Quellen: StAF D 180/2, 144036; StadtA Gernsbach, Faszikel Stadtratstätigkeit Hoeschs, Zusammenstellung des Stadtarchivars Winfried Wolf, 1994, Registratur des Hauptamts 021.43, Verleihung d. Ehrenbürgerwürde; Familienchronik von Klaus Hoesch, 2 Bde., masch., ca. 1980; Mitteilungen von Dr. Nicola Hoesch, München, u. Dirk Hoesch, Neresheim-Kösingen; Auskünfte von Christoph Sieber-Rilke, Siegfried Gaus, Dr. Hans-Christian Graf von Nayhauss u. Doris Wachter-Keck, alle Gernsbach. – Privatbibliothek Glatfelter, Gernsbach: Zusammenstellung von Druckschriften zur Firmengeschichte 1906, 1919 u. d. 1920er u. 1930er-Jahre mit Radierungen von Hermann Kupferschmid, großformatiger Lederbd. mit handschriftl.

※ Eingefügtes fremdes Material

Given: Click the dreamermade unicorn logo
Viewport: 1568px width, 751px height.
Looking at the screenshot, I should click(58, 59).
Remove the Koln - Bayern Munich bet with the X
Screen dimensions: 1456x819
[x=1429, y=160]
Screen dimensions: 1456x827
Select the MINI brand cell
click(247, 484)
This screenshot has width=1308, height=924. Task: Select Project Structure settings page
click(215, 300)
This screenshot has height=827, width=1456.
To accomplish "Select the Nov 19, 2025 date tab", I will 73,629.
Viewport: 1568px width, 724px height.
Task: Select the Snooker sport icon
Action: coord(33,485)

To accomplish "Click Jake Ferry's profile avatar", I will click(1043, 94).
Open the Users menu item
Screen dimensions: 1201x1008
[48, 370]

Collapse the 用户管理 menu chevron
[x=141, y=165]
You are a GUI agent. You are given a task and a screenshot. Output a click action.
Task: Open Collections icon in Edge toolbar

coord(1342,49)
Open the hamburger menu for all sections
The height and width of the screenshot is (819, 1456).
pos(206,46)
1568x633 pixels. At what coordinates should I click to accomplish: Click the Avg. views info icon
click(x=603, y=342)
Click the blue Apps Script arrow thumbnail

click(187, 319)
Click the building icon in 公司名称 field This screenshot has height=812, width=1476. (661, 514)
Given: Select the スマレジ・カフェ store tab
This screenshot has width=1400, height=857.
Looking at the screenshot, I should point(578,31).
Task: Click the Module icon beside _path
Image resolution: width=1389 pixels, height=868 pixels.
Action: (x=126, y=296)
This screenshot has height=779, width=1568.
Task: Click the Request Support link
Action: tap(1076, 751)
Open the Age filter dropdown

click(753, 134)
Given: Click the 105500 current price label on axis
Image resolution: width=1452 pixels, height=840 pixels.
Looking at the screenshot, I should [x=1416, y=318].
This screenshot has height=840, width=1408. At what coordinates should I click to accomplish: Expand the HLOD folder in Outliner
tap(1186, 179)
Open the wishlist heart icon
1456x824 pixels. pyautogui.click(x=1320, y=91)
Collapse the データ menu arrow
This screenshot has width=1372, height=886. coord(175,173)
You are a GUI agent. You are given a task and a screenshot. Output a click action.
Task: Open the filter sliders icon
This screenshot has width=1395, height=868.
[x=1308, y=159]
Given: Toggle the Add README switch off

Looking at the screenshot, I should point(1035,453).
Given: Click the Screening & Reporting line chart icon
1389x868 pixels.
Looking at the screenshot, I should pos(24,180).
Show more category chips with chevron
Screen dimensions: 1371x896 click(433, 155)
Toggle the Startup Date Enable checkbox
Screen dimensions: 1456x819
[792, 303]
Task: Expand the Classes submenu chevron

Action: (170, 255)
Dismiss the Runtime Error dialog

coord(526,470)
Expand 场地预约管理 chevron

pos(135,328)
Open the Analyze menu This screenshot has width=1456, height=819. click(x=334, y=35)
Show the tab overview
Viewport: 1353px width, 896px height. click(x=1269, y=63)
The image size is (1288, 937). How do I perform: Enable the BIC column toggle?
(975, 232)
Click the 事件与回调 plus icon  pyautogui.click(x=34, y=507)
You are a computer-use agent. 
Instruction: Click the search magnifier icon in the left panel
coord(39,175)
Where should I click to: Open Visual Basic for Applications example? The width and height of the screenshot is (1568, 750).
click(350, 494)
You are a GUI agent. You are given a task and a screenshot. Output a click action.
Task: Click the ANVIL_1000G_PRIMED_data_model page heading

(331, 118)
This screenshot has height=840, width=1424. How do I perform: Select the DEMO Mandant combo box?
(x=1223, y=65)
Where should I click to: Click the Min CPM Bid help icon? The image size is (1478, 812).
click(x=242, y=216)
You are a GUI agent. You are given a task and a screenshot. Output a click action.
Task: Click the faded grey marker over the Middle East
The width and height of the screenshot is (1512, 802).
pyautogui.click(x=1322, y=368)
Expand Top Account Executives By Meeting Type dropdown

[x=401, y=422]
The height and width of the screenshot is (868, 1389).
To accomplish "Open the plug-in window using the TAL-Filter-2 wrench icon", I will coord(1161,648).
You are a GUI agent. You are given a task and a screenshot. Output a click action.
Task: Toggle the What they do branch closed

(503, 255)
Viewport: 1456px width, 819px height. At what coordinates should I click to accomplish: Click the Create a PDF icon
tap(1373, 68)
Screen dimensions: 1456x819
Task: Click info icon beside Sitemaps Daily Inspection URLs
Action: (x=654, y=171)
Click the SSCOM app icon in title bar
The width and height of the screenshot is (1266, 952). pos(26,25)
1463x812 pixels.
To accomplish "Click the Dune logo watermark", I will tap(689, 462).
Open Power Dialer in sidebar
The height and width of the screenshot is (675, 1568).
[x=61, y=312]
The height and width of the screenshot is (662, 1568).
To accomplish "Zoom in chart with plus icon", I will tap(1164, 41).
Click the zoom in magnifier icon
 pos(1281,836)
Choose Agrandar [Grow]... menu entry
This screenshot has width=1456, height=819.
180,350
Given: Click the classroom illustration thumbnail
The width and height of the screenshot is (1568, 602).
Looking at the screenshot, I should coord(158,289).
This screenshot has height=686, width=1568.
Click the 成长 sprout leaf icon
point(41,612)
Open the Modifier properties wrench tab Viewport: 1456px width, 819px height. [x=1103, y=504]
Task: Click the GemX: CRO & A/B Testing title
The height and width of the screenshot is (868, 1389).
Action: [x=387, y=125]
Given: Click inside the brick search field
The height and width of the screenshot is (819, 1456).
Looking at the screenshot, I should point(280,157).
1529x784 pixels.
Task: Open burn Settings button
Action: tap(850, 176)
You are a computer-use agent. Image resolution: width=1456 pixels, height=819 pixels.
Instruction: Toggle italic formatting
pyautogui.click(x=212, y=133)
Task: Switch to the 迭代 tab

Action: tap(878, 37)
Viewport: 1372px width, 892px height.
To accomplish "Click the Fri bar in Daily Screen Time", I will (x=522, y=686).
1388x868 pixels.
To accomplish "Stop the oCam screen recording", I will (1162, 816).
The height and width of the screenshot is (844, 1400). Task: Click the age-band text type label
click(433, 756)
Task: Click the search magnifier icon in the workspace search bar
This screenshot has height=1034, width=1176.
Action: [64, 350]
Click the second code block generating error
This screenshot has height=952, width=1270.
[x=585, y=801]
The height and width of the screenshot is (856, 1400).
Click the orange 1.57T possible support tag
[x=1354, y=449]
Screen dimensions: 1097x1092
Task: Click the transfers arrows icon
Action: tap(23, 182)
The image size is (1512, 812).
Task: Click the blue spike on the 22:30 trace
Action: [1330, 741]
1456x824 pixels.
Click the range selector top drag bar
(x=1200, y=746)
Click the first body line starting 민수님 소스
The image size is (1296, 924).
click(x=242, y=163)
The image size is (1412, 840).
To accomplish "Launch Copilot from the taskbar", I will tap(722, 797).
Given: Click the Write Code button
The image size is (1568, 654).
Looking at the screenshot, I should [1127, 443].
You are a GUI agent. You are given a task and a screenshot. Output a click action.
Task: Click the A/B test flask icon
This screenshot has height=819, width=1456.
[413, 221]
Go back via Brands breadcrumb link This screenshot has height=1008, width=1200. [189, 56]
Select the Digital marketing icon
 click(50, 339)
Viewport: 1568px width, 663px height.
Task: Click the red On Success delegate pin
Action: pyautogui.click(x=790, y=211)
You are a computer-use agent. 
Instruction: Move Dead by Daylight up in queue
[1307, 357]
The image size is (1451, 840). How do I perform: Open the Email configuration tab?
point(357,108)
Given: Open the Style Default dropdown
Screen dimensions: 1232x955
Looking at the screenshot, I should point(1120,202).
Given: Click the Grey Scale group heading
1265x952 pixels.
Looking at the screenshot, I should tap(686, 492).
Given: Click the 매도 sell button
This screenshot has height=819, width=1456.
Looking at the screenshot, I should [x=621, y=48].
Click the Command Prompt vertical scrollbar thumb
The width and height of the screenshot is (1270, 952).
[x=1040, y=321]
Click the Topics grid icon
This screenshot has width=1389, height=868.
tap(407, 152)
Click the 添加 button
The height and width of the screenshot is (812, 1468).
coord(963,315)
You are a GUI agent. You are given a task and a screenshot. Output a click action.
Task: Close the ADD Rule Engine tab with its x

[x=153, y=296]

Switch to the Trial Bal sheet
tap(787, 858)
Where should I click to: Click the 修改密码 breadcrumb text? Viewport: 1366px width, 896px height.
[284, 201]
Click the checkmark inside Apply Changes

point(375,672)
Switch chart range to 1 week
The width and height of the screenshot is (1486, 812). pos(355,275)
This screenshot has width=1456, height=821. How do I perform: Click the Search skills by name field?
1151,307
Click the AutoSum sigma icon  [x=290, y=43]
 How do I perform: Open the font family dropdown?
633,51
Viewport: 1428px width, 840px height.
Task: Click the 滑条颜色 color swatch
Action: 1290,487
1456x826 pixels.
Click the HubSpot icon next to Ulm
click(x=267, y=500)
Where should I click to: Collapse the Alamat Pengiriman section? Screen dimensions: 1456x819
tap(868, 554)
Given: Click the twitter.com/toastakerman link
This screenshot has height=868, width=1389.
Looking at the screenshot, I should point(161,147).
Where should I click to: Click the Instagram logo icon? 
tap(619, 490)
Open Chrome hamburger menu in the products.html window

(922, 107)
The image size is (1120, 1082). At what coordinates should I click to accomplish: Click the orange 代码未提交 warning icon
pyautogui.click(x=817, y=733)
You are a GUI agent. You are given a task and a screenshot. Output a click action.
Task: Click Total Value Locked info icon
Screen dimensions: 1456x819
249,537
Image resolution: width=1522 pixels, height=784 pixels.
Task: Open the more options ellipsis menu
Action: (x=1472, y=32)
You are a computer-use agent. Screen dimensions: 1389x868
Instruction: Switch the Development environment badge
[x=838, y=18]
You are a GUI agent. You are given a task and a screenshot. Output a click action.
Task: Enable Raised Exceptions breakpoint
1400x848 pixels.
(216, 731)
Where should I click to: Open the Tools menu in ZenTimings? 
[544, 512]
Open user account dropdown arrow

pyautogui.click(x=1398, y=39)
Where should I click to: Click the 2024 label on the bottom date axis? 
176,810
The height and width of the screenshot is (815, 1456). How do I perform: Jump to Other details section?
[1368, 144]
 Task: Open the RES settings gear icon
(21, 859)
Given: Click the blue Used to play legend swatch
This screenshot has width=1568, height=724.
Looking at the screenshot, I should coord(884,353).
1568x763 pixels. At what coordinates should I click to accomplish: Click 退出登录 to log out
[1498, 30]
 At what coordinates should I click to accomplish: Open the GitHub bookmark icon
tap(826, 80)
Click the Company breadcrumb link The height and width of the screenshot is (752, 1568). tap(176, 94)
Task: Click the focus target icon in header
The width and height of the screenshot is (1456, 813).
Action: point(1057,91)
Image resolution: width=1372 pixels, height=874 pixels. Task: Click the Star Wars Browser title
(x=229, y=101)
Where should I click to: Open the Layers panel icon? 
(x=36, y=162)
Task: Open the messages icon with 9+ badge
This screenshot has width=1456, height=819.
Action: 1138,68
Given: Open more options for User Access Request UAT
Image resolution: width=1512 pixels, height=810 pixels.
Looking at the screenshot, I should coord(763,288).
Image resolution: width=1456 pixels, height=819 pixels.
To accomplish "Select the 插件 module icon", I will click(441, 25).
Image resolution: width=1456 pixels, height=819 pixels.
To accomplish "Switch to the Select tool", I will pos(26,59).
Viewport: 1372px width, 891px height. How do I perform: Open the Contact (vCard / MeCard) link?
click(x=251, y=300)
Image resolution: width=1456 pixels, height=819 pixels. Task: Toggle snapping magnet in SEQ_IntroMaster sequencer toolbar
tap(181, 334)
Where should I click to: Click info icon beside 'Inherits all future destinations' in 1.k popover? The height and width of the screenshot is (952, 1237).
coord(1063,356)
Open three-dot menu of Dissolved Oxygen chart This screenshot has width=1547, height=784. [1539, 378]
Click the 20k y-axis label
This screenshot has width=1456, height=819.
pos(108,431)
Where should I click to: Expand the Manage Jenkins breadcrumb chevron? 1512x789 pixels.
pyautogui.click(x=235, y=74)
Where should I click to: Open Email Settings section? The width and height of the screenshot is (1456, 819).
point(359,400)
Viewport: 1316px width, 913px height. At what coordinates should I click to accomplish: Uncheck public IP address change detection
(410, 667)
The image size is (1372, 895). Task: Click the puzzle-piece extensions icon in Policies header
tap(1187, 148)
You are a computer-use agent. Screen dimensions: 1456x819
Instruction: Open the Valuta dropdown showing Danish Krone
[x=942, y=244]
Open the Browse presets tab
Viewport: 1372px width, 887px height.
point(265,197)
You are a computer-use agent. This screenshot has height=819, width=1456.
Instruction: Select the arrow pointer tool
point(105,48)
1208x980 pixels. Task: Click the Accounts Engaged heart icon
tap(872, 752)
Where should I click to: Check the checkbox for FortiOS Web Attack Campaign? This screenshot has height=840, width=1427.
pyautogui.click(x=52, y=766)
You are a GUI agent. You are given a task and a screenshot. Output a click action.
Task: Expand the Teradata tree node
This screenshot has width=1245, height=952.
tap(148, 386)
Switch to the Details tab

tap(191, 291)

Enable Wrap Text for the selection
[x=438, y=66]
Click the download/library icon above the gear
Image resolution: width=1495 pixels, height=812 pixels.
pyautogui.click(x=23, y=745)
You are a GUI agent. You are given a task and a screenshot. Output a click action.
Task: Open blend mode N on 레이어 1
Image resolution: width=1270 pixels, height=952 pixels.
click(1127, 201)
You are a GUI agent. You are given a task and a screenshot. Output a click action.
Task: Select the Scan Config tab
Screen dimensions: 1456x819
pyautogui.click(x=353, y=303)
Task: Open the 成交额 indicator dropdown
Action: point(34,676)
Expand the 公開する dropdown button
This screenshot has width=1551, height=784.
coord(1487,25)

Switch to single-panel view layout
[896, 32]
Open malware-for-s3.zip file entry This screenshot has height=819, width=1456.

Darstellung d. jüngeren Firmengeschichte u. s-w Fotos von Werksanlagen u. -beschäftigten, zusammengestellt von Carl-Maria Kontny, 1951; Zum Gedenken an Felix Hoesch, 1956, darin Kurzbiographie u. Manuskripte d. bei Hoeschs Trauerfeier gehaltenen Ansprachen; Zum Gedenken an Udo Hoesch, 1968, Kurzbiographie u. Ms. d. von Klaus Hoesch gehaltenen Traueransprache; Sonderausg. d. Zs. „Schoeller&H. intern“ zum Abschied von Christoph Sieber- Rilke u. Eckart Küssner vom Februar 2000.
Nachweis: Bildnachweise: Portraits von 1912, 1932 u. ca. 1948 in: Zum Gedenken, 1956, 3, 9 u. 19; Rathaus Gernsbach, Portrait-Galerie d. Ehrenbürger; Adressbuch Gernsbach 1960, 17 (vgl. Quellen u. Literatur).

Literatur: Heinrich Langenbach, Gernsbach im Murgtal, o. J. (ca. 1919); Zs. „Der Papierfabrikant“ 26/1928, Fest- u. Auslandsheft, 36; Burkhard Nadolny, Felix Heinrich Schoeller u. die Papiermacherkunst in Düren, 1957, 152-163; Heinrich Langenbach, Felix Hoesch, Fabrikant, in: Adressbuch Gernsbach 1960, 16f.; Ernst Böhm, Fabrikant, ebd. 13f.; Klaus Hoesch, Ehrenbürger Felix Hoesch, in: Gernsbacher Bote 4/1994, 9-11; Werner Ruckenbrod (Hg), 125 Jahre Schoeller&Hoesch, 2006.